Süveydâ-i kalb ve basîret

Risâle-i Nur, enfüsî âlemimizde tesiri azim izler bırakır. Farklı bakış açıları ve tefekkür pencereleri açar. Sıradanlık ve yeknesaklıktan bizleri kurtarır. Ülfet, ünsiyet ve gaflet perdelerimizi parçalar. Mânâ-i ismîden mânâ-i harfîye geçirir. Böylece insan âfâktan enfüse dönerek hakîkete mülâki olur. Bir nev’î kesretten vahdete, âfâktan enfüse dönmenin tesîrli yollarını gösterir.

Süveydâ-i kalb, basar ve basîret kavramları da bu çeşit ifâdelerdir. Risâle-i Nur’un değişik yerlerinde bu ifâdelere yer verilir. Üzerinde derin derin düşünüldüğünde çok harîka mânâlar insanın âlem-i asgarında terennüm eder. Bir nev’î insan teyakkuz hâline geçerek îmânî inkişâf cihetine yöneldiğini fark eder. Zevkli ve hoş bir mânâ iklimine girdiğini, iman hakikatlerinden lezzet hissettiğini müşâhede eder. Böylece akıl, kalb ve rûh hissesini ve gıdasını alarak, ziyâ-yı kalb ile nûr-u fikir münevverleşir. Yoksa “Ziyâ-yı kalbsiz olmaz nûr-u fikir münevver.” Kalbdeki ziyâ ile fikir nurlanmaz ise insan karanlıkta kalır. Zahiren aydınım dese de hakîkatte zulüm ve cehli fışkırır. Böylece “Nurun libâsını giymiş bir zulmet-i müzevver.” tarifine mazhar olur.

Basar, görmektir. Gözün illet-i tâmme şartları gereğince müşâhede etmesi ve eşyayı görebilmesidir. Her göz illet-i tâmme şartları tamam olunca görebilir. Bir şey hakkında illet-i tâmme tahakkuk ettiğinde o şey meydana gelir. Bir başka ifadeyle, o şeyin meydana gelmesi vâcip olur.

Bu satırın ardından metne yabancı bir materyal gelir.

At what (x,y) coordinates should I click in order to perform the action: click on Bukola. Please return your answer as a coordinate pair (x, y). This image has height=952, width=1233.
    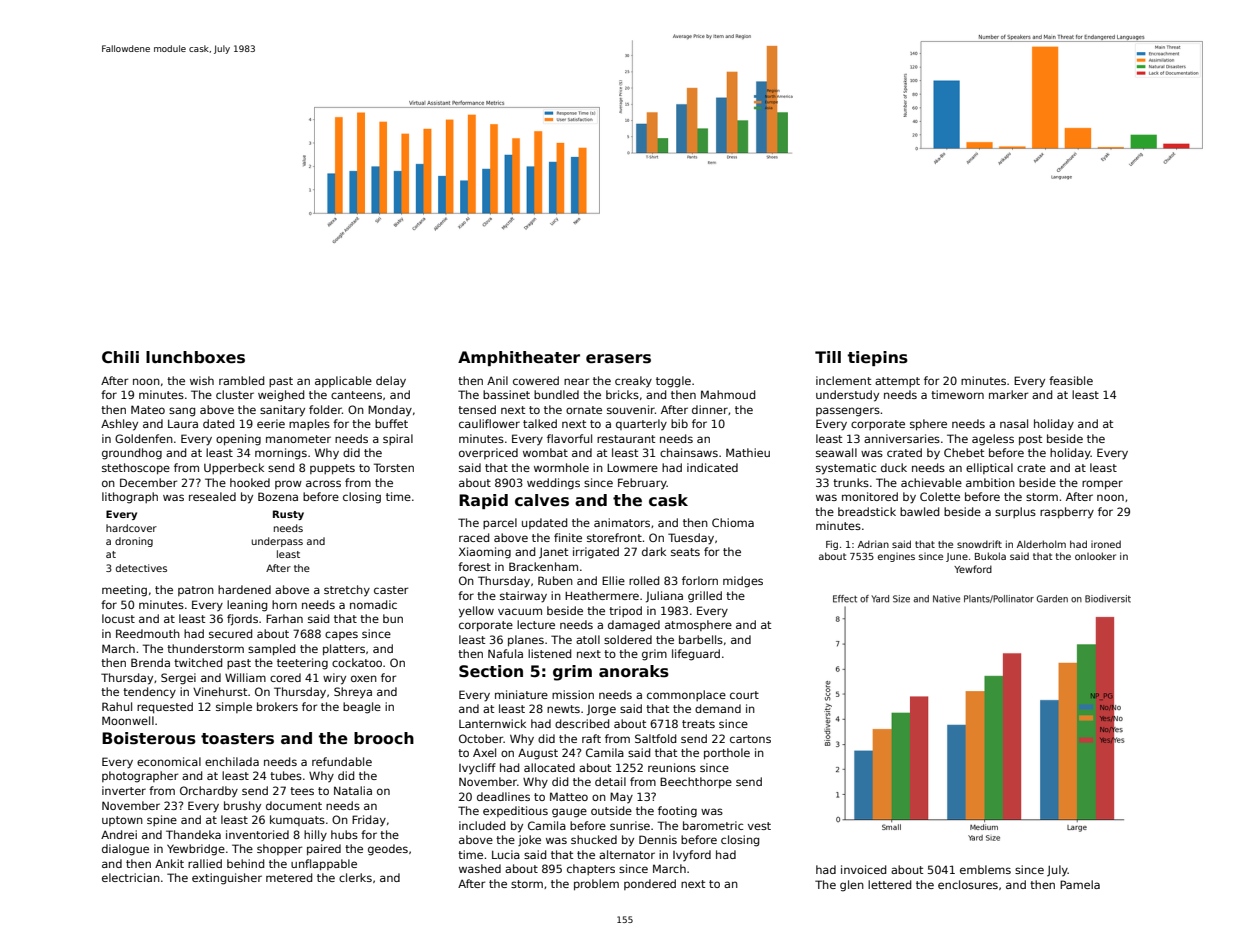
    Looking at the image, I should click on (990, 556).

Meselâ, görme fiilinin gerçekleşmesi için göz olmalı, göz görür hâlde bulunmalı, ayrıca ışık da olmalıdır. Ancak bunlar yeterli değildir. Yani bunlarla illet-i tâmme vücut bulmaz. Bir de kişinin görmeyi irâde etmesi ve bu maksatla gözünü açması gerekmektedir. Eğer bu şart da tahakkuk ederse görme olayı irâde ve kudret-i rabbâniye ile gerçekleşir. Basar hâli de böylece tahakkuk eder. Her göz bu şartlarda görür.

Basîret ise, kalb gözüdür. Yâni kalbin sezgisi ve görmesidir. Nasıl ki gözümüzde bir beyazlık vardır. O beyazlığın tam ortasında siyah bir nokta var ki, sevad diyoruz. Işık o göz bebeği dediğimiz siyah benekten geçer ve görme olayı böylece gerçekleşir. Gözün içinde o siyah nokta olan sevad olmazsa, ya da zarar görmüş ise insan da bir şey göremez. Aynen öyle de mânevî kalbimizde de süveydâ-i kalb olmazsa, yâni kalbin ortasında var olduğu kabul edilen siyah nokta olmazsa, akıldaki fikirler münevver ve parlak olmazlar. İşte mânevî kalbimizde bulunan süveydâ-i kalb de basîretin görmesi için bir sevad ve siyah noktadır. Süveydâ-i kalbden ziyâ-yı imân ile nûr-u fikir münevverleşir. Böylece “Aklın nûru kalbden gelir.” Öyleyse “Kalbsiz akıl olamaz.”[1]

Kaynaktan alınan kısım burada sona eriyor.